Synopsis
Generates word vectors from a single text.
Description
This operator provides functionality to perform a local regression. That means, that if the label value for a point in the data space is requested, the local neighborhood of this point is searched. For this search the distance measure specified in the distance measure parameter is used. After the neighborhood has been determined, its datapoints are used for fitting a polynomial of the specified degree using the weighted least squares optimization. The value of this polynom at the requested point in data space is then returned as result. During the fitting of the polynom, the neighborhoods data points are weighted by their distance to the requested point. Here again the distance function specified in the parameters is used. The weight is calculated from the distance using the kernel smoother, specified in the parameters. The resulting weight is then included into the least squares optimization. If the training example set contains a weight attribute, the distance based weight is multiplied by the example's weight.
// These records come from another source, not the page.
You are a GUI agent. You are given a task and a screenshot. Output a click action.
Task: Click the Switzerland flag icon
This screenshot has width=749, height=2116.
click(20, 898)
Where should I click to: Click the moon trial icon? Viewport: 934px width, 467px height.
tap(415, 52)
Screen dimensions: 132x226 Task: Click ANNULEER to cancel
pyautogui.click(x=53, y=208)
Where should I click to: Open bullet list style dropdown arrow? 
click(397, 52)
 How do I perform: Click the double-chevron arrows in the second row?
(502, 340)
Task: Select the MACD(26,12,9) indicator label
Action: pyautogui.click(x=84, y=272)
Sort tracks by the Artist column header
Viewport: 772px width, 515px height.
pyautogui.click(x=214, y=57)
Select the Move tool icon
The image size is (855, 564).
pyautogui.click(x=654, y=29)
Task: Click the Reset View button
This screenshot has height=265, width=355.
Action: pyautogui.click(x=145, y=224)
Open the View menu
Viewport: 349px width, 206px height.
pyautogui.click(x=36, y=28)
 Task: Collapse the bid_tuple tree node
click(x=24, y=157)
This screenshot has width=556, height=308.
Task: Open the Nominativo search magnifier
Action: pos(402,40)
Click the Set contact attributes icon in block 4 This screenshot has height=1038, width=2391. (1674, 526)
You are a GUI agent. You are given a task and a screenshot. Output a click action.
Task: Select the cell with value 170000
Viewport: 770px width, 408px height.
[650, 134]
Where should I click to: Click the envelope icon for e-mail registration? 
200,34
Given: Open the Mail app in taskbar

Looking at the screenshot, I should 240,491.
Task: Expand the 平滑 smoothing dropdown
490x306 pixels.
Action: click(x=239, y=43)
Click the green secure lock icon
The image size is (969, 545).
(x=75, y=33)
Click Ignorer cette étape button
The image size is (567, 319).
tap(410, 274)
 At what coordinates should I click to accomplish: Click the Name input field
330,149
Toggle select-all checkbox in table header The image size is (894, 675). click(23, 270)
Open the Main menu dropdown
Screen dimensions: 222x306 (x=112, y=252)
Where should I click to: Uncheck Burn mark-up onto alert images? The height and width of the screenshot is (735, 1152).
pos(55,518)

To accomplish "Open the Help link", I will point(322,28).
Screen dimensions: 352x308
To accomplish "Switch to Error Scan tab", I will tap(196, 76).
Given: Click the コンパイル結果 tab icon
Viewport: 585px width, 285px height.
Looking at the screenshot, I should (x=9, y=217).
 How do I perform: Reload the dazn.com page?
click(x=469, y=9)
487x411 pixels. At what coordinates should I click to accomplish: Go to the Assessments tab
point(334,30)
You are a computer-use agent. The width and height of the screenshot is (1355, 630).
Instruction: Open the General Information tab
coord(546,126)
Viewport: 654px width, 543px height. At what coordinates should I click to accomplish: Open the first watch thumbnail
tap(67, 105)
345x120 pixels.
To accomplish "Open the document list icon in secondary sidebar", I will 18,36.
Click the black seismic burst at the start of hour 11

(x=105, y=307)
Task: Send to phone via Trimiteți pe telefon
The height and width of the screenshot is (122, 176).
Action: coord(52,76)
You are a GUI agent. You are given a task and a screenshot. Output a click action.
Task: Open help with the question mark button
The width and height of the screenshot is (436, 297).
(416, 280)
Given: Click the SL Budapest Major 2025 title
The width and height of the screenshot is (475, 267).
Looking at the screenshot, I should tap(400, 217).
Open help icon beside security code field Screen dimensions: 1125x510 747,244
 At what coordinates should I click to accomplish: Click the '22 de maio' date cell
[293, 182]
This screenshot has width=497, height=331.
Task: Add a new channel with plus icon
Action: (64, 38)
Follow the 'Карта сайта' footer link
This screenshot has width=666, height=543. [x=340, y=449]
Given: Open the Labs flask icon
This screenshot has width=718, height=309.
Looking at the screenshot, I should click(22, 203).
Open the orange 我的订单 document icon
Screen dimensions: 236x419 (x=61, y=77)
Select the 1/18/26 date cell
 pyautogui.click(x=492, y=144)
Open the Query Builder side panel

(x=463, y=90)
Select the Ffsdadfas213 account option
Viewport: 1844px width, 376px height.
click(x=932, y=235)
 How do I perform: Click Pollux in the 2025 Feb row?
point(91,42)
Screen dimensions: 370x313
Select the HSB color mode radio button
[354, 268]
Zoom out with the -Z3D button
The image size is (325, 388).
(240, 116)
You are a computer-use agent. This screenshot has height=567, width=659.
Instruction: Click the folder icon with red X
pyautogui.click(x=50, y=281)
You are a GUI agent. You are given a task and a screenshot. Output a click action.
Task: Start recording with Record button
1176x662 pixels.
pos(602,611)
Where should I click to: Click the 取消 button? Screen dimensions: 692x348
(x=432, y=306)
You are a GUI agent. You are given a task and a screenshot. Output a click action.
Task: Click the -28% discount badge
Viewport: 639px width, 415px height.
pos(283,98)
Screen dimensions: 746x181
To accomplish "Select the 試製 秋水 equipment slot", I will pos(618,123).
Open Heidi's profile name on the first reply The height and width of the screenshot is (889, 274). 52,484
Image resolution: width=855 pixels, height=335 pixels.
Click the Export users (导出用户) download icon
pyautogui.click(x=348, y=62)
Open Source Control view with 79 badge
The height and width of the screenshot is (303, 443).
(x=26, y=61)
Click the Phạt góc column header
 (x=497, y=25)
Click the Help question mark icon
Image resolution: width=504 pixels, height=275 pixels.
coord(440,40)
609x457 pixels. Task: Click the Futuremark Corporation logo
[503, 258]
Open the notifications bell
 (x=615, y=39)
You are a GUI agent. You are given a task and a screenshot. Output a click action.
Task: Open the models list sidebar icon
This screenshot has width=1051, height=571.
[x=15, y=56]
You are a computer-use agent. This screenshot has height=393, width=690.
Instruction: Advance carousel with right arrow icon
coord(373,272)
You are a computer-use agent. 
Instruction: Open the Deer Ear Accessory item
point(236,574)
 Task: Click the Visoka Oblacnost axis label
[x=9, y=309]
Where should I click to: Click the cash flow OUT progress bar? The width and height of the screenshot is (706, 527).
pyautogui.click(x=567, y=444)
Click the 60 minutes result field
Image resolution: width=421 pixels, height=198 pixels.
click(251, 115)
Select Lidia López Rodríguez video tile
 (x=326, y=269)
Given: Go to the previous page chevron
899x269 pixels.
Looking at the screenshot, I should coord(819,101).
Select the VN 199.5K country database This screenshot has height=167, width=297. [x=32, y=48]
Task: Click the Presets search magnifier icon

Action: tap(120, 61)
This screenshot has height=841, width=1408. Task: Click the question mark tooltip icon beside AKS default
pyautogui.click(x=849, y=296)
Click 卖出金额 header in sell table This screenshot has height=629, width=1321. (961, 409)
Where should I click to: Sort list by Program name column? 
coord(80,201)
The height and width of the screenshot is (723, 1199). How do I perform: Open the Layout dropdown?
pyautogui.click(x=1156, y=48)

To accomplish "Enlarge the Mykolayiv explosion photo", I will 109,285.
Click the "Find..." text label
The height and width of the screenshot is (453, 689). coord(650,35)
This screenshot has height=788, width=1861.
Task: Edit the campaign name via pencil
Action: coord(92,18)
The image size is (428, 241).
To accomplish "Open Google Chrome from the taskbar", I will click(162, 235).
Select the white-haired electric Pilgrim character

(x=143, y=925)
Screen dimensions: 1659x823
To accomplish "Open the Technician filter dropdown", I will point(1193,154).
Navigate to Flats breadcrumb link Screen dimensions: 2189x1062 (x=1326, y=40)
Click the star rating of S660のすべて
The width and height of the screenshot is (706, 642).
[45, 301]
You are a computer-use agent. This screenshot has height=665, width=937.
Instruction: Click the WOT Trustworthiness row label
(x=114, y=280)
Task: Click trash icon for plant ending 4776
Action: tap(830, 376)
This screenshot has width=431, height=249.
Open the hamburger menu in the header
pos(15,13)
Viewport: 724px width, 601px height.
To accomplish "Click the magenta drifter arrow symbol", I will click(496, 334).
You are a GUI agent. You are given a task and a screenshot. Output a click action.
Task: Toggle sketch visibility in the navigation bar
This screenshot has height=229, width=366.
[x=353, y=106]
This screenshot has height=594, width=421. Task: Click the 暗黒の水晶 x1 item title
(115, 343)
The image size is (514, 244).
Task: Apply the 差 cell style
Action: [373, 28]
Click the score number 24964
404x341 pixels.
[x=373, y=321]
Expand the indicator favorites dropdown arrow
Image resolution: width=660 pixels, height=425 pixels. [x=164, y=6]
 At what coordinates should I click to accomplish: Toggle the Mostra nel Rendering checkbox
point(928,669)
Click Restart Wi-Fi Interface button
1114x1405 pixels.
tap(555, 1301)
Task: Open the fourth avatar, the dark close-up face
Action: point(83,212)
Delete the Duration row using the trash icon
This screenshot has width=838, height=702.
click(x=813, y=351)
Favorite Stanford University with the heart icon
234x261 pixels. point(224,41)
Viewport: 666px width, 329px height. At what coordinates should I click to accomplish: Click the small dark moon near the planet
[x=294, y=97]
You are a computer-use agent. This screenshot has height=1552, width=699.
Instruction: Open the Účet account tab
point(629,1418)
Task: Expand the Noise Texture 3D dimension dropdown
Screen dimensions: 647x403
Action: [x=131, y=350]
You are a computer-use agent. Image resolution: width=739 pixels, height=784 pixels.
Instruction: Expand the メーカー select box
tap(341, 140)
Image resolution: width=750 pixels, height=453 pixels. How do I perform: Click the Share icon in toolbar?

If the parameter use_robust_estimation is checked, a Generate Weight (LPR) is performed with the same parameters as the following Local Polynomial Regression. For different settings the operator Generate Weight (LPR) might be used as a preprocessing step instead of checking the parameter. The effect is, that outlier will be downweighted so that the least squares fitting will not be affected by them anymore.
Since it is a local method, the computational need for training is minimal: In fact, each example is only stored in a way which provides a fast neighborhood search during application time. Since all calculations are performed during application time, it is slower than for example SVM, LinearRegression or NaiveBayes. In fact it really much depends on the number of training examples and the number of attributes. If a higher degree than 1 is used, the calculations take much longer, because implicitly the polynomial expansion must be calculated.
Input
- training set: expects: ExampleSet
Output
- model:
- exampleSet:
Parameters
- degree: Specifies the degree of the local fitted polynomial. Please keep in mind, that a higher degree than 2 will increase calculation time extremely and probably suffer from overfitting.
- ridge factor: Specifies the ridge factor. This factor is used to penalize high coefficients. In order to aviod overfitting this might be increased.
- use robust estimation: If checked, a reweighting of the examples is performed in order to downweight outliers
- use weights: Indicates if example weights should be used if present in the given example set.
- iterations: The number of iterations performed for weight calculation.
- numerical measure: Select measure
- neighborhood type: Determines which type of neighborhood should be used. Either with fixed number of neighbors, or all neighbors within a distance or mixed.
- k: Specifies the number of neighbors in the neighborhood. Regardless of the local density, always that much samples are returned.
- fixed distance: Specifies the size of the neighborhood. All points within this distance are added.
- relative size: Specifies the size of the neighborhood relative to the total number of examples. A value of 0.04 would include 4% of the data points into the neighborhood.
- distance: Specifies the size of the neighborhood. All points within this distance are added.
- at least: If the neighborhood count is less than this number, the distance is increased until this number is met.
- smoothing kernel: Determines which kernel type is used to calculate the weights of distant examples.